Comment by moduspol
The quote is "single-use wallets, addresses, or accounts." If you download any normal Bitcoin wallet today, it'll use a series of words to derive a series of private keys that are used by the wallet. Each one gets a different address.
Then your wallet software is smart enough to treat all the addresses derived as a single wallet. When you go to make a payment, it makes it from the various addresses owned by the wallet. When you want to accept money, you can generate the next address in the series and give a fresh address to someone new.
The net result is that it's not clear from someone looking at the blockchain which addresses actually belong to YOUR wallet and which transactions are you sending money to someone else or yourself.

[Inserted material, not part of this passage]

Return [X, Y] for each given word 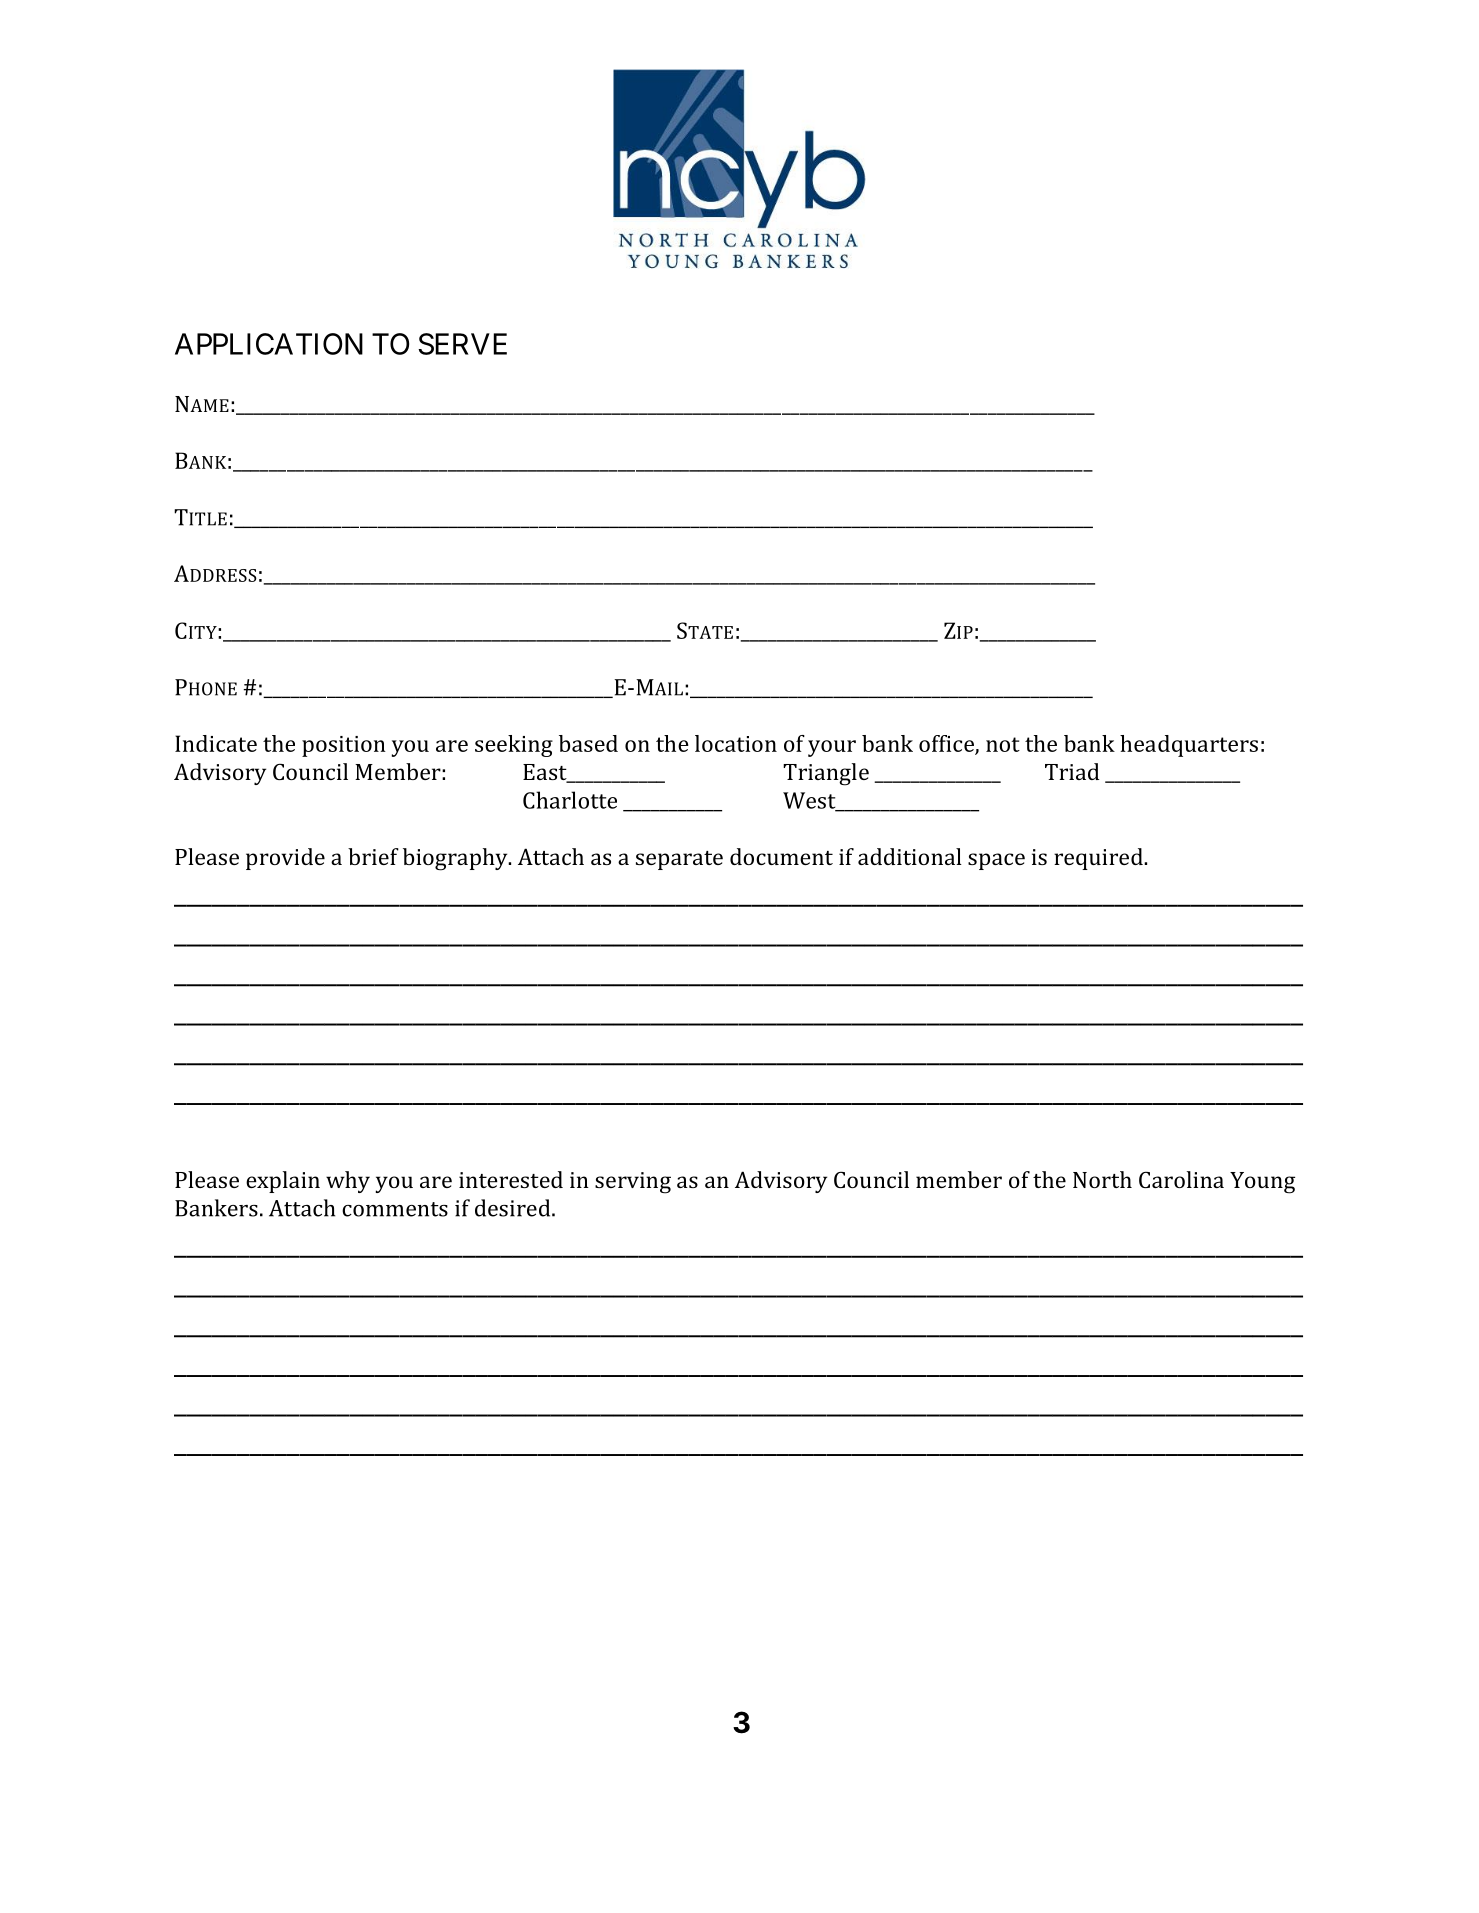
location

AFAIK this is how basically all Bitcoin wallets have worked for years. Electrum and Base (formerly bread wallet) as well as Ledger's wallet are the main ones I've used.
EDIT: Just to address this:
> What is the "normal Bitcoin" use case for funneling money through a chain of throwaway wallets?
It makes it so that someone publicly looking at the blockchain can't provably tell how much Bitcoin you have.
We still have to give addresses to people to receive money, so if we were only allowed to have a few, it wouldn't be hard to trace which people own which wallets. And then now you've got a big physical security risk because the world can see how much money you are able to give if they invade your home, kidnap a family member, etc. It'd be like having to put a sign out in front of your house that says, "$600,000 in cash is in here." And they could see the cash.
Doesn't that result in multiple transactions/transaction fees if you ever need to spend more than a single wallet contains?